Tuesday, April 10, 2001

Eighth-graders learn police techniques

By Jaclyn Giovis
Enquirer Contributor

        GOSHEN TOWNSHIP — Nineteen Goshen eighth-graders can “work” a crime scene, identify counterfeit money and administer CPR.

        The Spaulding Middle School students are the first class of Junior Police Academy cadets in Ohio.

        JPA is a national, nonprofit organization that aims to teach students strong values by bringing the world of law enforcement into their classrooms.

        “It teaches us, more than anything, about respect,” said Jordan Keen, 14, of Goshen.

        The Goshen academy was a joint effort between Goshen Local Schools and the Goshen Township Police Department to subscribe to the Texas-based JPA curriculum.

        “The Junior Police Academy has been an opportunity to bring the students and the community together,” said Principal Mike Miller. “It is one of the best things that has ever happened to Spaulding Middle School.”

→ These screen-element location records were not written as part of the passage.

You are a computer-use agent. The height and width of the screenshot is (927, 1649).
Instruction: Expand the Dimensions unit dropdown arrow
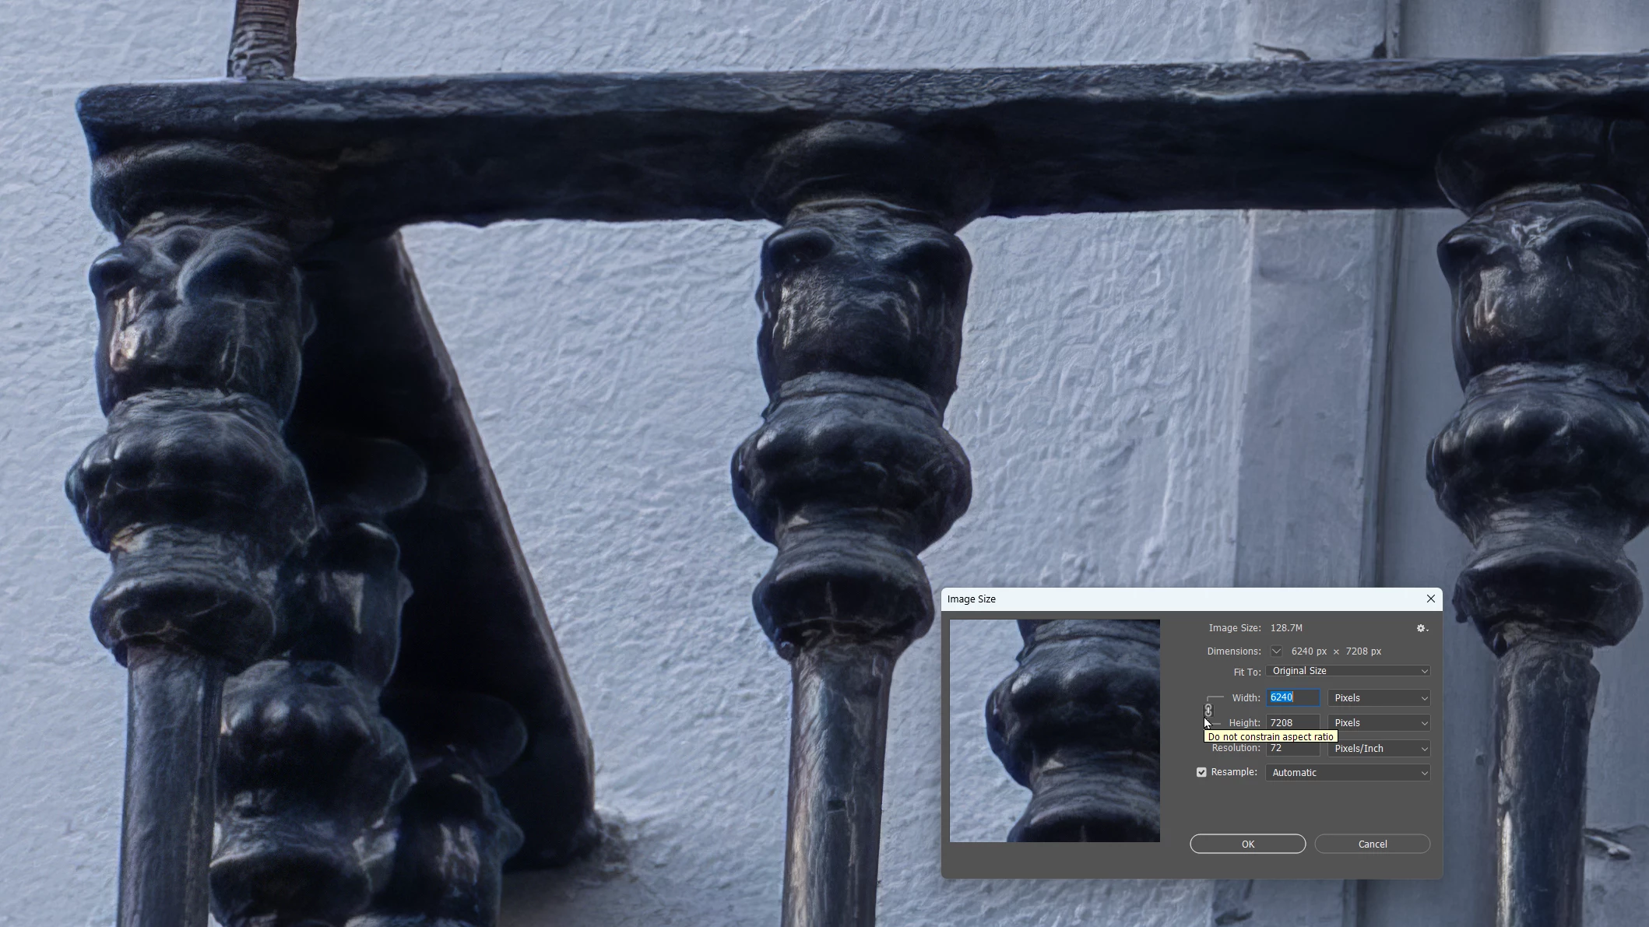pos(1276,651)
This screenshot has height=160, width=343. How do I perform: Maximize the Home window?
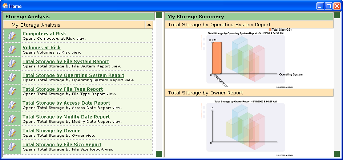pos(328,6)
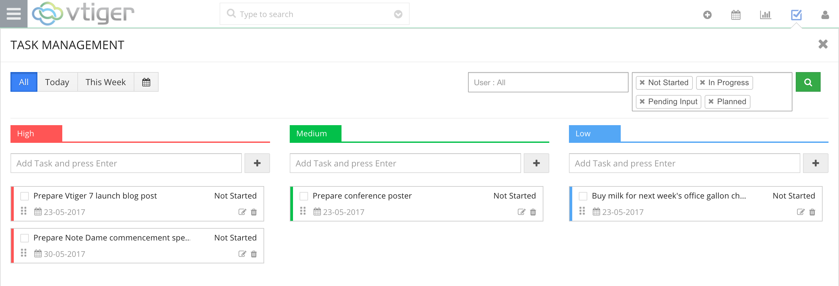Click the green search filter button
The height and width of the screenshot is (286, 839).
click(x=808, y=82)
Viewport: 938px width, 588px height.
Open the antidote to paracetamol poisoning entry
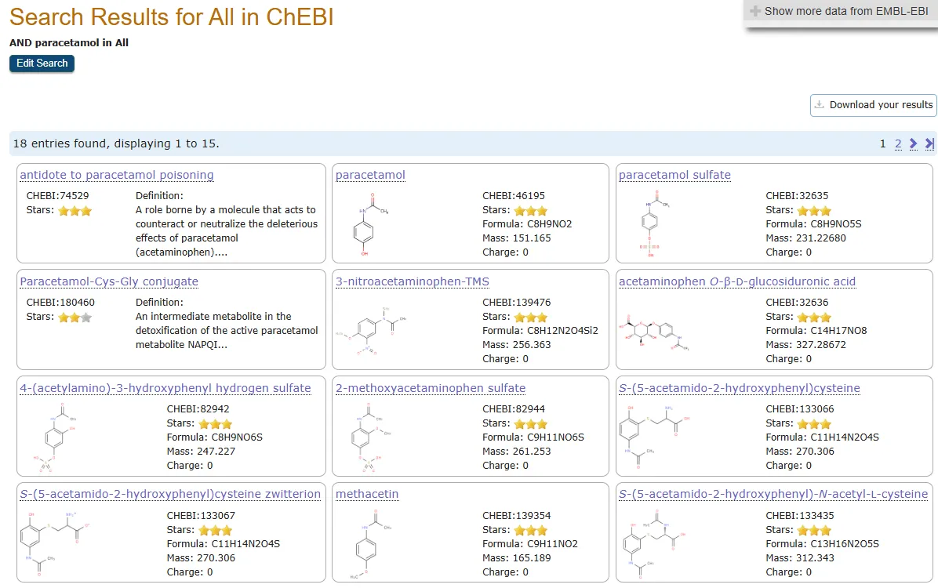(117, 175)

        The program is headed by Goshen Police Officer James Taylor, the school's resource officer, and takes the place of a study hall.

        Students involved in the program were selected from a pool of 80 applicants. As cadets, they are expected to be drug-free and maintain good academic standing in school.

        Upon completion of the academy, students will receive a grade for participation, but no academic credit.

        The program was aimed to educate kids at an age when they make the choice to be troublemakers or good citizens, Officer Taylor said.

        “I used to hate school,” said Christina Parsons, 15. “But ever since I've been in this class, I've had perfect attendance.

        “It's changed my whole perspective of schooling. I brought my grades up to A's and B's, just so I could stay in the program.”

        Officer Taylor said he tries to teach his cadets about the laws that apply to them most — those dealing with marijuana, alcohol and telephone harassment.

        The JPA curriculum approaches police work from different angles, allowing cadets to gain local and national perspectives of police history and procedure.

        Officer Taylor modified the curriculum, however, by bringing in experts from the field to speak, and using a more hands-on approach, such as demonstrating fingerprinting and showing CPR techniques.